In vivo optical bioluminescence imaging of collagen-supported cardiac cell grafts

Background: Histology-based survival assessment of cell grafts does not allow for in vivo follow-up. in this study we introduce two new experimental models for longitudinal in vivo survival studies of cardiac cell grafts using optical bioluminescence imaging. Methods: H9c2 cardiomyoblasts expressing both firefly luciferase (fluc) and green fluorescent protein (GFP) reporter genes were implanted into Lewis rats. In Model 1, H9c2-fluc-IRES-GFP cells (0.5 X 10(6)) were implanted into a cryoinjured abdominal wall muscle. Cells were injected using either liquid collagen (Matrigel [MG]) or phosphate-buffered saline (PBS) suspension. Cell survival was evaluated in vivo using bioluminescence imaging on days 1, 5 and 10 post-operatively. In model 2, rats underwent ligation of the left anterior descending (LAD) artery.
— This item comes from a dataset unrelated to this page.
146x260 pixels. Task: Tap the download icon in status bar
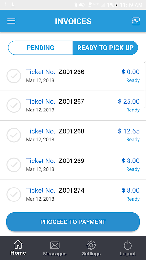point(13,5)
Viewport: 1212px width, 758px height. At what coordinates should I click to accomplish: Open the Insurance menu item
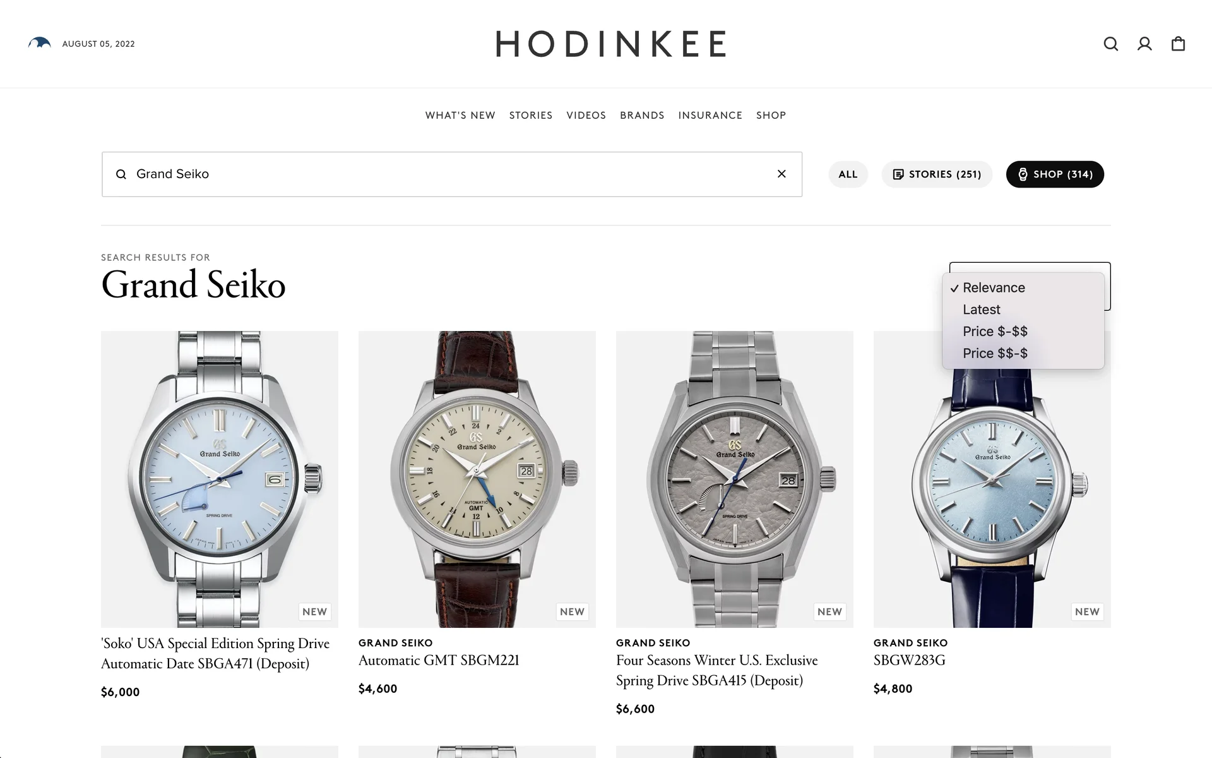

The donor hearts were harvested, and the infarcted region was restored ex situ using 1 X 10(6) H9c2-fluc-IRES-GFP cells seeded in collagen matrix (Gelfoam [GF]) or suspended in PBS (n = 8/group). Hearts were then transplanted into the abdomen of syngeneic recipients. Optical bioluminescence imaging was performed on Days 1, 5, 8 and 14 post-operatively. After 4 weeks, immunohistologic studies were performed. Results: For model 1, at day 5, bioluminescence signals were markedly higher for the H9c2/MG group (449 +/-- 129 photons/second X 10(3)) compared with the H9c2/PBS group (137 +/- 82 photons/second X 10(3)) (p < 0.05). For model 2, bioluminescence signals were significantly (p < 0.04) higher in the H9c2/GF group compared with plain cell injection on days 5 (534 +/- 115 vs 219 +/- 34) and 8 (274 +/- 34 vs 180 +/- 23). Data were in accordance with GFP immunohistology. Conclusions: Optical biolumiescence is a powerful method for assessment of cardiac cell graft survival in vivo. Collagen matrices support early survival of cardiomyoblasts after transplantation into injured musculature.